→ Records from a data source
--

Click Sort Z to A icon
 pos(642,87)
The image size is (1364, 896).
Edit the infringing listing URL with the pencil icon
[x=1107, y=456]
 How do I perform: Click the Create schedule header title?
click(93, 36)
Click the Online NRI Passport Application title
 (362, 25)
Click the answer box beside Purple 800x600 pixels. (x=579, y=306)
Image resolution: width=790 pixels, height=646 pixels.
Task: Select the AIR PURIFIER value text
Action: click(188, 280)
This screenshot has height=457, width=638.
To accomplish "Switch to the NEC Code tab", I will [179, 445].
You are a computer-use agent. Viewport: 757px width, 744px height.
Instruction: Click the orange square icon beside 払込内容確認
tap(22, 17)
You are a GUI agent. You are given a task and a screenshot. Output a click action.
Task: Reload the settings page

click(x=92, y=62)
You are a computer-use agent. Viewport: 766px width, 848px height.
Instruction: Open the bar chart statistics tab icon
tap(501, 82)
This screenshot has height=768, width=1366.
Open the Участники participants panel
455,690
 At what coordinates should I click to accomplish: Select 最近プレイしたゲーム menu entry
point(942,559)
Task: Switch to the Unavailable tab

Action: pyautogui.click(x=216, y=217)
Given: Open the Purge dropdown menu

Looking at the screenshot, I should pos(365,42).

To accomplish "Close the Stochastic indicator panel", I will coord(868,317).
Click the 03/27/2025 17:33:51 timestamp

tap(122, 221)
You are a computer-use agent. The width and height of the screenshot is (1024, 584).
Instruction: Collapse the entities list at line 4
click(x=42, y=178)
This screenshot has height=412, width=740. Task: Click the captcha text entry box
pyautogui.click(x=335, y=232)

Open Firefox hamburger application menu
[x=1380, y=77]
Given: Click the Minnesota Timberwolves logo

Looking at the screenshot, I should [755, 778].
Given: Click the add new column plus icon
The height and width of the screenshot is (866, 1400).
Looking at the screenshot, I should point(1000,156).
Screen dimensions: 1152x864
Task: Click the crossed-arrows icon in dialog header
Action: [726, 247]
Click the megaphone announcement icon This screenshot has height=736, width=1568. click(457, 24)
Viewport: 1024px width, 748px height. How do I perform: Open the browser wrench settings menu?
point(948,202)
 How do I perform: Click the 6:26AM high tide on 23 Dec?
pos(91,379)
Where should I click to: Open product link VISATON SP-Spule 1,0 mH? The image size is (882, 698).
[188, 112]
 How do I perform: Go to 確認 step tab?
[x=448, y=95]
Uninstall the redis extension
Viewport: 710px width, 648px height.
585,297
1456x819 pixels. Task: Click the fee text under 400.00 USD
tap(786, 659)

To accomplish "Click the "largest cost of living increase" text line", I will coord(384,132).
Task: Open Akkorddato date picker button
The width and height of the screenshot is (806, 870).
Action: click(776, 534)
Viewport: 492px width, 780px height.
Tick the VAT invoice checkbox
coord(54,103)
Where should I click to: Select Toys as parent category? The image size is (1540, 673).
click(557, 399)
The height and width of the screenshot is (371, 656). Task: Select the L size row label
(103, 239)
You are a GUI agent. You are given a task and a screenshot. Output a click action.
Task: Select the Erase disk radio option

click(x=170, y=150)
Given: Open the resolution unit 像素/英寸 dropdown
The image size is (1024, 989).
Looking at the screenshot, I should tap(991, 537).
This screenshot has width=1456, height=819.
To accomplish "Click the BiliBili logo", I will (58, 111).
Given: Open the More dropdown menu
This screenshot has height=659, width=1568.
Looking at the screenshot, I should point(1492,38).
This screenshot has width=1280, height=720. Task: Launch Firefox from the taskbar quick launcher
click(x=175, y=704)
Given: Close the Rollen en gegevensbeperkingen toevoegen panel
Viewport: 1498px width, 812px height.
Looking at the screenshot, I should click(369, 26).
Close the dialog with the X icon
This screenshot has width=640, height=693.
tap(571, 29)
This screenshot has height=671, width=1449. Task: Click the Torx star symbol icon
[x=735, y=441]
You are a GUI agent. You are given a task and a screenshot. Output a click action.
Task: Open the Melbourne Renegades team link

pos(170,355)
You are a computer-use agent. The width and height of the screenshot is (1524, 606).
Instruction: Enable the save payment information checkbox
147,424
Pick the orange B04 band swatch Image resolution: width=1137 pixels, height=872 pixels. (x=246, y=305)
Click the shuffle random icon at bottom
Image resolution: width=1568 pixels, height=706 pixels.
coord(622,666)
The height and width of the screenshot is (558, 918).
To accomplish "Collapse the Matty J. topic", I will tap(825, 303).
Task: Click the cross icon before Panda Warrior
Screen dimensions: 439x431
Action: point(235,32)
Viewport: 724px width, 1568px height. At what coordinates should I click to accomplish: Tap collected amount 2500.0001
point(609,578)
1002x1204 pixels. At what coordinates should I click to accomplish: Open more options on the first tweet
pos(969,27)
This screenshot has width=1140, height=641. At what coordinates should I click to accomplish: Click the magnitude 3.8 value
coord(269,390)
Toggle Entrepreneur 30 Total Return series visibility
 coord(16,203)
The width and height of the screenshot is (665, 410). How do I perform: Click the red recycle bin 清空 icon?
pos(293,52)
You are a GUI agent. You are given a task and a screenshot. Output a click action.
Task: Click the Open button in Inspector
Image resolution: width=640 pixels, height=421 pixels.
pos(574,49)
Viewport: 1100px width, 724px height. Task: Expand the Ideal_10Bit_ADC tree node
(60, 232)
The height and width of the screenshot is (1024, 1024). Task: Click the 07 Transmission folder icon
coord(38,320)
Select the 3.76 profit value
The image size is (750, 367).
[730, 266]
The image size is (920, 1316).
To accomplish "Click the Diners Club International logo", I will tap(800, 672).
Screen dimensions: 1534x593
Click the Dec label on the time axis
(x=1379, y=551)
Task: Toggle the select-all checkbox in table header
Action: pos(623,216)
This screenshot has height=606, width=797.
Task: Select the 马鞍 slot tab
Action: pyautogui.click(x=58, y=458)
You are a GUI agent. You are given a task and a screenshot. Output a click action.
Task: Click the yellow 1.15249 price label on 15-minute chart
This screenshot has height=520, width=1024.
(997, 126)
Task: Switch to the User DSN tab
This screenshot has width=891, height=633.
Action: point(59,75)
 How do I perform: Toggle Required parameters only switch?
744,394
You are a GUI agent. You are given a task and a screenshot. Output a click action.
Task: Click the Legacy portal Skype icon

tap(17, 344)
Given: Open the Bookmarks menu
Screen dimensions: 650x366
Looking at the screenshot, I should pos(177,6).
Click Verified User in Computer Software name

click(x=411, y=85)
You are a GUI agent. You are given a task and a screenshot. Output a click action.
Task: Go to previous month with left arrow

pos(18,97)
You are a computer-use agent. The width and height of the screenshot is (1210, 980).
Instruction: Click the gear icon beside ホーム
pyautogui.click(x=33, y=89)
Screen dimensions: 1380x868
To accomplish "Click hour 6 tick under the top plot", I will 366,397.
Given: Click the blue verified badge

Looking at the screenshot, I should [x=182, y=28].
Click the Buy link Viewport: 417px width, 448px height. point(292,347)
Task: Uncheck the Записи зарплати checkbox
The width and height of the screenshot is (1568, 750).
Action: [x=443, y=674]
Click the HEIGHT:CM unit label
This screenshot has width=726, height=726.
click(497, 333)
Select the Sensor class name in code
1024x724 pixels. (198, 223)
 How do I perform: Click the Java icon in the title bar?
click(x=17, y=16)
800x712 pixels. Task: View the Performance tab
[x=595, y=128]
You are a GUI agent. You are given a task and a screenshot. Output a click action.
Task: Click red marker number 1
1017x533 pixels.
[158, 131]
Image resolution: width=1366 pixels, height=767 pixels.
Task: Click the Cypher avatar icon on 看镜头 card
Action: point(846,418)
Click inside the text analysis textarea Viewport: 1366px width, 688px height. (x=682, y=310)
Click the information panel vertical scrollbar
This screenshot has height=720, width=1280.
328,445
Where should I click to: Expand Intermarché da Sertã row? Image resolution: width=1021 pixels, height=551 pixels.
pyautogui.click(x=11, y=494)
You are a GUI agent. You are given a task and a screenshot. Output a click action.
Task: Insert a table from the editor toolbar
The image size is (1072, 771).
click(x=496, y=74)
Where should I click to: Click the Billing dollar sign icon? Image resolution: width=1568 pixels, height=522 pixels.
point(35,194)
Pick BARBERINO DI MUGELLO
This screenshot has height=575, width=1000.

--

→ Task instructions
Please reproduce the lines from the line with "Viewport: 1498px width, 812px height." to the line with "Task: Click the cross icon", both ends included, exactly as they appear above.

→ Exercise solution
Viewport: 1498px width, 812px height.
Looking at the screenshot, I should click(369, 26).
Close the dialog with the X icon
This screenshot has width=640, height=693.
tap(571, 29)
This screenshot has height=671, width=1449. Task: Click the Torx star symbol icon
[x=735, y=441]
You are a GUI agent. You are given a task and a screenshot. Output a click action.
Task: Open the Melbourne Renegades team link

pos(170,355)
You are a computer-use agent. The width and height of the screenshot is (1524, 606).
Instruction: Enable the save payment information checkbox
147,424
Pick the orange B04 band swatch Image resolution: width=1137 pixels, height=872 pixels. (x=246, y=305)
Click the shuffle random icon at bottom
Image resolution: width=1568 pixels, height=706 pixels.
coord(622,666)
The height and width of the screenshot is (558, 918).
To accomplish "Collapse the Matty J. topic", I will tap(825, 303).
Task: Click the cross icon before Panda Warrior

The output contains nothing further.